- [DIRECTIONS]: Copy all of the following records word for word, reproducing every line unchanged.

Dataset items:

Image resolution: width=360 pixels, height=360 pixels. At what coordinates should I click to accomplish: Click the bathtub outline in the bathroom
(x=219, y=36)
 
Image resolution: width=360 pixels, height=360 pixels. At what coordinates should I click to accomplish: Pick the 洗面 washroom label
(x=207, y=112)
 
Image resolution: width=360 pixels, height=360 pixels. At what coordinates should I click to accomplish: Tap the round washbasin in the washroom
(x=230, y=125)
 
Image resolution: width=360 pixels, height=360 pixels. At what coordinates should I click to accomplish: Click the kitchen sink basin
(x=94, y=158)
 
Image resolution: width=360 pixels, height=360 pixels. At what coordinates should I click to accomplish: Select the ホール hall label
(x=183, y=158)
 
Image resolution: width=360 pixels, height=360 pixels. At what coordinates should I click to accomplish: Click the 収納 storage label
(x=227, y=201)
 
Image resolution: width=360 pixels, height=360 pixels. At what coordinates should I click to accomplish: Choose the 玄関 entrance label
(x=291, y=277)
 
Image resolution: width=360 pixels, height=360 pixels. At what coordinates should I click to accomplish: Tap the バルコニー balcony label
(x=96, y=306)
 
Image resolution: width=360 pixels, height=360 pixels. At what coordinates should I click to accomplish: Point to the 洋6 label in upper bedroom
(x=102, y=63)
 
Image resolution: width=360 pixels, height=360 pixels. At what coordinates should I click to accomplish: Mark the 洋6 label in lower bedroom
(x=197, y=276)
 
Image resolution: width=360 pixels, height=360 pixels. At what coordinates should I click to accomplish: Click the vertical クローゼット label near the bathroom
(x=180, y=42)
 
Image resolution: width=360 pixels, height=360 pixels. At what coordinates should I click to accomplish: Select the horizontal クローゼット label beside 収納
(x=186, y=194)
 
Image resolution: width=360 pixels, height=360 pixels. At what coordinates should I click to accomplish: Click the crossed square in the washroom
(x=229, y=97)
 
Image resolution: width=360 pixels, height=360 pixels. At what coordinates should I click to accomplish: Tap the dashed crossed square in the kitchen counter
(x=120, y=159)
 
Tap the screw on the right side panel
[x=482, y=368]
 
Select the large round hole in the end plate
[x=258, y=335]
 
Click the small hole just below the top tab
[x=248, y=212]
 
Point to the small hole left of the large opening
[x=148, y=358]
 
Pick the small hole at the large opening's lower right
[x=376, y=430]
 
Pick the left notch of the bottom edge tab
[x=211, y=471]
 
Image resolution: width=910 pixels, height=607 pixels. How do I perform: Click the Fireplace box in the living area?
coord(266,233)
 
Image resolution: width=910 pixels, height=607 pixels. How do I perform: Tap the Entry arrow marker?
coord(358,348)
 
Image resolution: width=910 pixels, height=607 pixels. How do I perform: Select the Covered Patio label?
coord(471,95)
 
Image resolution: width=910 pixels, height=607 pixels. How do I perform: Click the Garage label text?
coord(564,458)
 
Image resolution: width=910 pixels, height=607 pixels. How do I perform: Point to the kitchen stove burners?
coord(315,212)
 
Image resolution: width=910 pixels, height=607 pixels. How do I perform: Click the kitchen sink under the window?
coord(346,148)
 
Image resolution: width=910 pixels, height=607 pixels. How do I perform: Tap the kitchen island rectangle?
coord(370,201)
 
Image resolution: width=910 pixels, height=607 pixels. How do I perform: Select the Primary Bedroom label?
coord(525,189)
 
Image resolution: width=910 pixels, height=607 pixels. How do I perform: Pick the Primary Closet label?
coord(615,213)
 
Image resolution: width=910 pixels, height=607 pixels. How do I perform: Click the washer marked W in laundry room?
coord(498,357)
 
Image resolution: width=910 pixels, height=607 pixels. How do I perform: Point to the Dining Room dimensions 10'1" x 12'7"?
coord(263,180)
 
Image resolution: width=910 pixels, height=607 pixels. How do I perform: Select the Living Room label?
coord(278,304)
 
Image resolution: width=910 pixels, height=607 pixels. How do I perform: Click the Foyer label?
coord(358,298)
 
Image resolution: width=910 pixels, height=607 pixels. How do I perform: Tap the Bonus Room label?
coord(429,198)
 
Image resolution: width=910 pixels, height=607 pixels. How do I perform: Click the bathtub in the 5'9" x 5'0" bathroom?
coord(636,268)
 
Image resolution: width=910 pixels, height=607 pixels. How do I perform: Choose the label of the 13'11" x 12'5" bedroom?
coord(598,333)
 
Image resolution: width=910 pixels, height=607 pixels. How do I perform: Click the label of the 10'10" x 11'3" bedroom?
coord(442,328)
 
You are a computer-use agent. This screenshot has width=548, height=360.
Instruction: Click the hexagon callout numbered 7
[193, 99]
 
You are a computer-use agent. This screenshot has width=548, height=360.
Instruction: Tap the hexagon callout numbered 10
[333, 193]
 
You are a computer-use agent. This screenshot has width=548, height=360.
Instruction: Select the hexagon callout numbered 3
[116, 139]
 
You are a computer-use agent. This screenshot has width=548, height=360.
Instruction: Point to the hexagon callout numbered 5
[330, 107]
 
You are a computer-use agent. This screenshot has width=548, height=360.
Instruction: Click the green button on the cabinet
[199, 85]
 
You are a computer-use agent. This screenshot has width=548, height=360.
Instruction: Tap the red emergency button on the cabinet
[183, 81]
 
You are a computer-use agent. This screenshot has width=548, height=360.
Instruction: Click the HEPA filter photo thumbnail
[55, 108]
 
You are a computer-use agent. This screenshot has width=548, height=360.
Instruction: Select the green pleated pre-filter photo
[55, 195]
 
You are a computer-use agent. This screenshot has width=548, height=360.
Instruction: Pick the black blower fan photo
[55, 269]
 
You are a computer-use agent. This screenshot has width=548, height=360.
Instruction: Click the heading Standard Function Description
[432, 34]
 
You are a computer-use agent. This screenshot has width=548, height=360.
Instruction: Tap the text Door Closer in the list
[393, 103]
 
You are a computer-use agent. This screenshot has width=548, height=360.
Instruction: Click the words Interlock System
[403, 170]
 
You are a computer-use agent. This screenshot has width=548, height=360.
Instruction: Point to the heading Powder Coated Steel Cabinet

- [SOLUTION TO THE EXERCISE]:
Image resolution: width=360 pixels, height=360 pixels. At what coordinates should I click to accomplish: Click the bathtub outline in the bathroom
(x=219, y=36)
 
Image resolution: width=360 pixels, height=360 pixels. At what coordinates should I click to accomplish: Pick the 洗面 washroom label
(x=207, y=112)
 
Image resolution: width=360 pixels, height=360 pixels. At what coordinates should I click to accomplish: Tap the round washbasin in the washroom
(x=230, y=125)
 
Image resolution: width=360 pixels, height=360 pixels. At what coordinates should I click to accomplish: Click the kitchen sink basin
(x=94, y=158)
 
Image resolution: width=360 pixels, height=360 pixels. At what coordinates should I click to accomplish: Select the ホール hall label
(x=183, y=158)
 
Image resolution: width=360 pixels, height=360 pixels. At what coordinates should I click to accomplish: Click the 収納 storage label
(x=227, y=201)
 
Image resolution: width=360 pixels, height=360 pixels. At what coordinates should I click to accomplish: Choose the 玄関 entrance label
(x=291, y=277)
 
Image resolution: width=360 pixels, height=360 pixels. At what coordinates should I click to accomplish: Tap the バルコニー balcony label
(x=96, y=306)
 
Image resolution: width=360 pixels, height=360 pixels. At what coordinates should I click to accomplish: Point to the 洋6 label in upper bedroom
(x=102, y=63)
 
Image resolution: width=360 pixels, height=360 pixels. At what coordinates should I click to accomplish: Mark the 洋6 label in lower bedroom
(x=197, y=276)
 
Image resolution: width=360 pixels, height=360 pixels. At what coordinates should I click to accomplish: Click the vertical クローゼット label near the bathroom
(x=180, y=42)
 
Image resolution: width=360 pixels, height=360 pixels. At what coordinates should I click to accomplish: Select the horizontal クローゼット label beside 収納
(x=186, y=194)
 
Image resolution: width=360 pixels, height=360 pixels. At what coordinates should I click to accomplish: Click the crossed square in the washroom
(x=229, y=97)
 
Image resolution: width=360 pixels, height=360 pixels. At what coordinates should I click to accomplish: Tap the dashed crossed square in the kitchen counter
(x=120, y=159)
 
Tap the screw on the right side panel
[x=482, y=368]
 
Select the large round hole in the end plate
[x=258, y=335]
 
Click the small hole just below the top tab
[x=248, y=212]
 
Point to the small hole left of the large opening
[x=148, y=358]
 
Pick the small hole at the large opening's lower right
[x=376, y=430]
 
Pick the left notch of the bottom edge tab
[x=211, y=471]
 
Image resolution: width=910 pixels, height=607 pixels. How do I perform: Click the Fireplace box in the living area?
coord(266,233)
 
Image resolution: width=910 pixels, height=607 pixels. How do I perform: Tap the Entry arrow marker?
coord(358,348)
 
Image resolution: width=910 pixels, height=607 pixels. How do I perform: Select the Covered Patio label?
coord(471,95)
 
Image resolution: width=910 pixels, height=607 pixels. How do I perform: Click the Garage label text?
coord(564,458)
 
Image resolution: width=910 pixels, height=607 pixels. How do I perform: Point to the kitchen stove burners?
coord(315,212)
 
Image resolution: width=910 pixels, height=607 pixels. How do I perform: Click the kitchen sink under the window?
coord(346,148)
 
Image resolution: width=910 pixels, height=607 pixels. How do I perform: Tap the kitchen island rectangle?
coord(370,201)
 
Image resolution: width=910 pixels, height=607 pixels. How do I perform: Select the Primary Bedroom label?
coord(525,189)
 
Image resolution: width=910 pixels, height=607 pixels. How do I perform: Pick the Primary Closet label?
coord(615,213)
 
Image resolution: width=910 pixels, height=607 pixels. How do I perform: Click the washer marked W in laundry room?
coord(498,357)
 
Image resolution: width=910 pixels, height=607 pixels. How do I perform: Point to the Dining Room dimensions 10'1" x 12'7"?
coord(263,180)
 
Image resolution: width=910 pixels, height=607 pixels. How do I perform: Select the Living Room label?
coord(278,304)
 
Image resolution: width=910 pixels, height=607 pixels. How do I perform: Click the Foyer label?
coord(358,298)
 
Image resolution: width=910 pixels, height=607 pixels. How do I perform: Tap the Bonus Room label?
coord(429,198)
 
Image resolution: width=910 pixels, height=607 pixels. How do I perform: Click the bathtub in the 5'9" x 5'0" bathroom?
coord(636,268)
 
Image resolution: width=910 pixels, height=607 pixels. How do I perform: Choose the label of the 13'11" x 12'5" bedroom?
coord(598,333)
 
Image resolution: width=910 pixels, height=607 pixels. How do I perform: Click the label of the 10'10" x 11'3" bedroom?
coord(442,328)
 
You are a computer-use agent. This screenshot has width=548, height=360.
Instruction: Click the hexagon callout numbered 7
[193, 99]
 
You are a computer-use agent. This screenshot has width=548, height=360.
Instruction: Tap the hexagon callout numbered 10
[333, 193]
 
You are a computer-use agent. This screenshot has width=548, height=360.
Instruction: Select the hexagon callout numbered 3
[116, 139]
 
You are a computer-use agent. This screenshot has width=548, height=360.
Instruction: Point to the hexagon callout numbered 5
[330, 107]
 
You are a computer-use agent. This screenshot has width=548, height=360.
Instruction: Click the green button on the cabinet
[199, 85]
 
You are a computer-use agent. This screenshot has width=548, height=360.
Instruction: Tap the red emergency button on the cabinet
[183, 81]
 
You are a computer-use agent. This screenshot has width=548, height=360.
Instruction: Click the HEPA filter photo thumbnail
[55, 108]
 
You are a computer-use agent. This screenshot has width=548, height=360.
Instruction: Select the green pleated pre-filter photo
[55, 195]
 
You are a computer-use agent. This screenshot has width=548, height=360.
Instruction: Pick the black blower fan photo
[55, 269]
 
You are a computer-use agent. This screenshot has width=548, height=360.
Instruction: Click the heading Standard Function Description
[432, 34]
 
You are a computer-use agent. This screenshot has width=548, height=360.
Instruction: Tap the text Door Closer in the list
[393, 103]
 
You are a computer-use agent. This screenshot has width=548, height=360.
Instruction: Click the words Interlock System
[403, 170]
 
You are a computer-use agent. This screenshot has width=548, height=360.
Instruction: Point to the heading Powder Coated Steel Cabinet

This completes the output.